Loads and loads of photos both from the making of the story and the publicity which surrounded its announcement – including the infamous photos which include Tom Baker’s waxwork from Madame Tussaud’s.
This is the commentary track recorded in 2001 for the American release of the Special Edition and features Terrence Dicks and Peter Davison. I found it very entertaining indeed, mostly for Terrence’s indiscretions and Peter Davison’s natural charm. They play off each other well although there are some periods of silence.
The Ties That Bind Us
This study of the links to the programme’s past contained within The Five Doctors contains vast swathes of footage and is riveting viewing for that reason alone. It’s also nicely narrated by, of all people, Doctor Number Eight, Paul McGann.
Five Doctors, One Studio
These extracts from the studio recording of the final scenes are fascinating for what they reveal about the interaction between some enormous egos and for a demonstration of the good humour of the supporting cast.

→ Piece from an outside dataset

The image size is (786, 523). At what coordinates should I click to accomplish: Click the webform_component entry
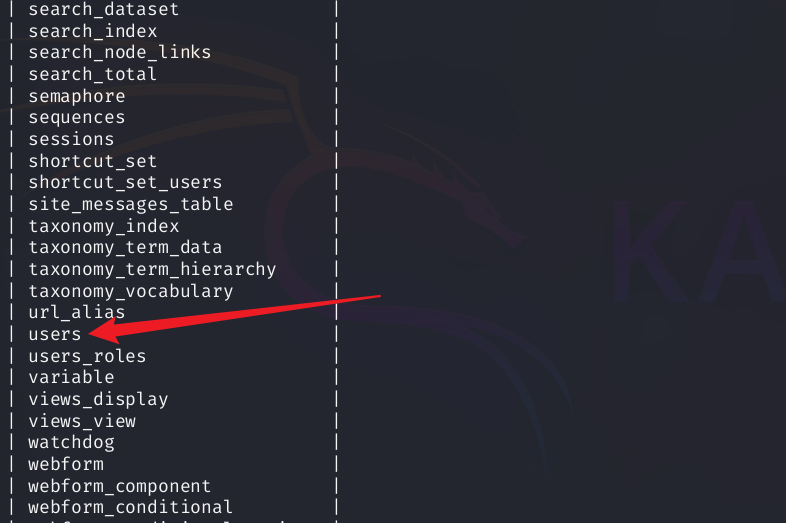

The usual collection of mistakes from the production of the story. Mildly amusing, nothing more.
(Not So) Special Effects
An enjoyably affectionate look at the days before CGI when a combination of skill, ingenuity and improvisation was vital for the programme’s success.
The archives have been thoroughly trawled and we get pieces from Saturday Superstore, Nationwide, Blue Peter and Breakfast Time.
Both discs contain production subtitles and isolated music tracks. Disc One also contains Radio Times extracts in PDF format. There is also a Coming Soon trailer for The Invasion of Time.
Finally, the first disc contains an audio-based Easter Egg which is well worth discovering.
Subtitles are available for the two versions of the show and all special features except the commentary tracks.